Bill Shooter of Bul,
I try to avoid “cloud” devices because I don’t want corporations having control over my hardware, but these days almost everyone phones home. In principal IOT can be beneficial but too many companies are engineering products & services in bad faith, making devices spy on us and keeping us dependent on vendor locked services. I have gripes over a manufacturer for bricking my smart thermostat, I bought it specifically for the local API, but even that stopped working. Ugh! Companies need to be held accountable for their contributions to the ewaste problem. I think that a financial penalty is the only thing they’ll actually listen to.
Anyway I’ve gone off on a tangent, sorry, haha. An adblocking router doesn’t necessarily have to be engineered to abuse user privacy/ownership, but you’re right it’s something we all need to watch out for everywhere these days.
Is this part of only Safari or all iOS browsers (i.e. baked into Webkit)?
Also, can this be disabled in the settings?
It is not baked into webpositive in Haiku nor qt-webkit on kde yet afaik. And webkit-gtk will never accept such changes.
This is fud. You are superimposing your own bias on the information provided leading to a position based not on reality, but on your own perception of reality. You are not actually saying ‘Apple is doing this bad thing’ but rather ‘Apple is shady and so even though there is no proof they do anything bad you should expect they do this bad thing’.
You are not being tracked through Web AdAttributionKit. The ad unit is being tracked. There is no information about you. There is no way to get ad information about you. It’s actually so f*cking difficult to get data about you that even if a user does click on your ad, install your app, sign in and give you ALL their personal information, you still have no way of knowing which ad or which ad placement that came from.
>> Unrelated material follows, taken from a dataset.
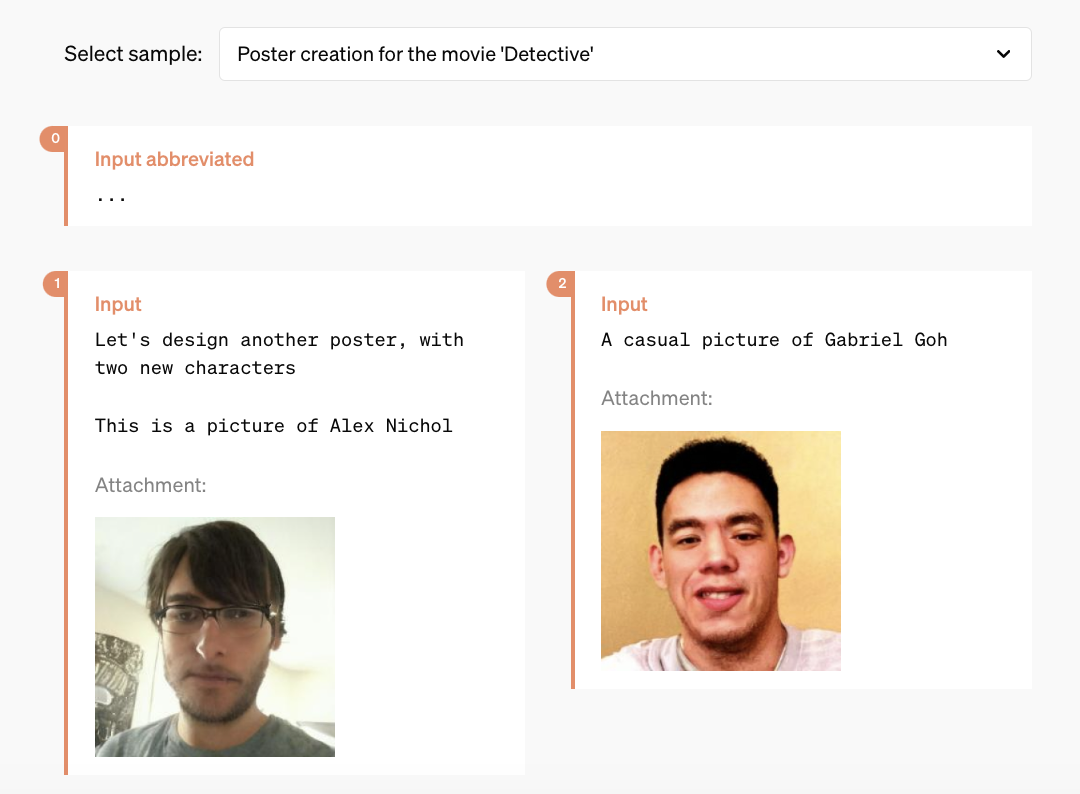
Task: Click the chevron arrow in sample selector
Action: [1003, 54]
If ( and only if ) there is enough volume around a data point that you can’t correlate it to a user will Apple share that data point with you. So if you have 10 clicks on a website leading to 10 installs Apple won’t tell you which website those came from because you could then tell that those 10 users visited that website.
Let me guess, an Apple user? Overall believing Apple is protecting your privacy.
Come on Tom. You know that people do not want to pay for content. So how do you do? You give your content for free? How many users are paying for OSnews? There is a big hypocresy here. People want everything “free” but they do not want to see ads.
I pay. Not much at all cuz I’m fairly poor but I still pay.
Now, onto something more relevant, if even Firefox betrays the FOSS principles, where does this leave us? Any true “alternative” browsers or are we standing on the brink of a dual set-up, one browser for for banks and another another one for free content like OSNews or TheGuardian (and Yes, I pay TheGuardian too)?
What percentage of all of the websites you visit you pay for? I imagine is at most 10%. But lets say 50%. What do the other 50% do about it?
While this is true, keep in mind that in Safari’s settings, you can turn OFF “Privacy Preserving Ad Measurement,” and then no data will be sent. It’s on by default, but you can turn it off.